#### Estratto del testo
Pur riflettendo in buona parte la sua epoca e senz’altro frutto di un atto autoritario di Bourghiba per affermare l’autodeterminazione di una Tunisia libera dal colonialismo francese, lo Statuto Personale tunisino è tra i più avanzati della regione e garantisce alle donne il diritto al voto e all’eligibilità, richiede il loro consenso per il matrimonio, abolisce il ripudio e introduce la procedura di divorzio, proibisce la poligamia, stabilisce l’età minima per il matrimonio a 20 anni per gli uomini e 17 per le donne, legalizza la contraccezione e l’aborto.

Oggi, ad ormai dieci mesi dalla fine prevista del mandato dell’Assemblea Nazionale Costituente (ANC) e del governo di transizione già tre volte rimpastato, gli orientamenti della troika capeggiata dal partito islamico An-Nahda sono divenuti chiari e mettono pericolosamente in discussione quei diritti e quelle libertà acquisite dalle donne nel 1956.

In una Tunisia sconvolta da vecchi e nuovi settarismi religiosi e poteri politici, la data del 13 agosto è stata celebrata come una ricorrenza simbolica di portata pari a quella del 6 agosto, quando si commemorato Chokri Belaid, leader della sinistra tunisina, a sei mesi dal suo assassinio; si è trattato di difendere e rivendicare un punto centrale della lotta per la democrazia contro l’affermazione dell’Islam politico: i diritti, le libertà e i ruoli delle donne.

#### Compito richiesto
Prosegui l'estratto sui diritti delle donne in Tunisia, partendo subito dopo la sua ultima frase.

#### Dati sulla localizzazione di obiettivi visibili
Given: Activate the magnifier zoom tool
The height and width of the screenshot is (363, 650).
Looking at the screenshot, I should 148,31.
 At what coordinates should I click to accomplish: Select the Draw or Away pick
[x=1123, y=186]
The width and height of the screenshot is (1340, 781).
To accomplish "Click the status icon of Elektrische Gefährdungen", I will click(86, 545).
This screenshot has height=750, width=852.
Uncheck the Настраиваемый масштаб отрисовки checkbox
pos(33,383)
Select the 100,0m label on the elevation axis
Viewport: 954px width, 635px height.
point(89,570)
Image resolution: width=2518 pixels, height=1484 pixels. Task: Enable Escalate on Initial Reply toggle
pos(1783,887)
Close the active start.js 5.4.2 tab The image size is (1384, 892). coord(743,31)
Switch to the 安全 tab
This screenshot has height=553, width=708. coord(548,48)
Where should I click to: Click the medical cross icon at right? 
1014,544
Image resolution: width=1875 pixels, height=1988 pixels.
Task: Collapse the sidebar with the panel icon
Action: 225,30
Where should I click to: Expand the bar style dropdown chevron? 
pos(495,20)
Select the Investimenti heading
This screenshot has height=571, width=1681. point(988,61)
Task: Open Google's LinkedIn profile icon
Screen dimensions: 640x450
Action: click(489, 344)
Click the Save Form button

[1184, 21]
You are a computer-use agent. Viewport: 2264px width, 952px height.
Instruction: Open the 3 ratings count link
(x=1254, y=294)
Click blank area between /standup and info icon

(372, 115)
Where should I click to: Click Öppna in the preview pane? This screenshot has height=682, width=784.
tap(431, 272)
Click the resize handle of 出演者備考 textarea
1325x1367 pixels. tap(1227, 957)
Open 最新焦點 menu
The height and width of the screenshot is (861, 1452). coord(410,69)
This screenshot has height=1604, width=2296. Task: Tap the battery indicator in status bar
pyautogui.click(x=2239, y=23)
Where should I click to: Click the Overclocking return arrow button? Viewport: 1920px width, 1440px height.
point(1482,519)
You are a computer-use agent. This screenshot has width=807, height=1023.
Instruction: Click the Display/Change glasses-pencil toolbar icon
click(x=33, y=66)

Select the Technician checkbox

#### Risultato
Erano oltre 200.000 le/i partecipanti al corteo indetto dalla Coalizione delle donne libere di Tunisia (Hrayir Tunis) che include, tra gli altri, sindacati come l'”Unione generale tunisina del lavoro” (UGTT), l'”Unione tunisina dell’industria, del commercio e dell’artigianato” (UTICA), associazioni femministe come l'”Unione generale delle donne tunisine” (AFTD) e l'”Associazione tunisina delle donne democratiche” (AFTURD), insieme alla “Lega tunisina per i diritti umani” (LTDH).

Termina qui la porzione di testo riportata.